**PAGE:**

CK Asset Holdings Limited
- Type: Public
- Traded as: SEHK: 1113; Hang Seng Index component;
- Industry: Property
- Predecessor: Cheung Kong Holdings Hutchison Whampoa
- Founded: As Cheung Kong Holdings in 1950; 76 years ago; As CK Asset Holdings on 3 June 2015; 11 years ago;
- Headquarters: 7/F, Cheung Kong Center, 2 Queen's Road Central, Hong Kong
- Key people: Victor Li Tzar-kuoi (Chairman and Managing Director)
- Products: real estate development and investment, aircraft leasing
- Subsidiaries: Cheung Kong Property Development Limited Citybase Property Management Limited Goodwell Property Management Limited Harbour Plaza Hotel Management Limited Hutchison Property Group Limited Accipiter Holdings Designated Activity Company Greene King
- Website: ckah.com

= CK Asset Holdings =

Hong Kong property developer

CK Asset Holdings Limited, formerly Cheung Kong Property Holdings Limited, is a property developer registered in the Cayman Islands, with its headquarters and principal place of business in Hong Kong.

**WRITTEN PROBLEM:** The CK Asset Holdings page calls the company a Hong Kong property developer, though it is registered in the Cayman Islands. Using the page, explain why that label fits.

**EXTRACTED INFORMATION:**

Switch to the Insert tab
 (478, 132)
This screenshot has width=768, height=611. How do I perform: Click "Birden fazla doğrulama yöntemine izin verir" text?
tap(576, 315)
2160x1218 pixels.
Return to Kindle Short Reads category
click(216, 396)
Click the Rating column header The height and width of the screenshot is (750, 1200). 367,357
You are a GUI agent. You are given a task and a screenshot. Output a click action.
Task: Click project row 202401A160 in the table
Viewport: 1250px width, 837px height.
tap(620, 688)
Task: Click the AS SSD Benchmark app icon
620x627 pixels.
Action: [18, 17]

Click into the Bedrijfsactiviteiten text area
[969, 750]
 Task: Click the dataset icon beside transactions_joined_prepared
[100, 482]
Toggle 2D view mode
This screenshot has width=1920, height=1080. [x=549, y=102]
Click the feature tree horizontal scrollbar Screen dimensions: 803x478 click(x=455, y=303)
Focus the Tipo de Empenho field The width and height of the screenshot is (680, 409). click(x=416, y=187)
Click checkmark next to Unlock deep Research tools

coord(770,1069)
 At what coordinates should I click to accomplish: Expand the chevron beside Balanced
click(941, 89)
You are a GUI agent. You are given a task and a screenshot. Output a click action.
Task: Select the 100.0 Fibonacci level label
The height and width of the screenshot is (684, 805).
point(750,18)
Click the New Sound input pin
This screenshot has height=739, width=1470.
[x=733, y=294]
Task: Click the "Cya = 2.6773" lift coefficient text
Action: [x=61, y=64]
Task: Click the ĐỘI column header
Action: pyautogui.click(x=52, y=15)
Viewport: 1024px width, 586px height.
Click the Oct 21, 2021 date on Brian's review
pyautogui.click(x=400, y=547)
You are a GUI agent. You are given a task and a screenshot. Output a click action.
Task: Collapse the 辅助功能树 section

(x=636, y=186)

**CORRECT OUTPUT:** The company is registered in the Cayman Islands, but its headquarters and principal place of business are in Hong Kong, at Cheung Kong Center, 2 Queen's Road Central. Its industry is property.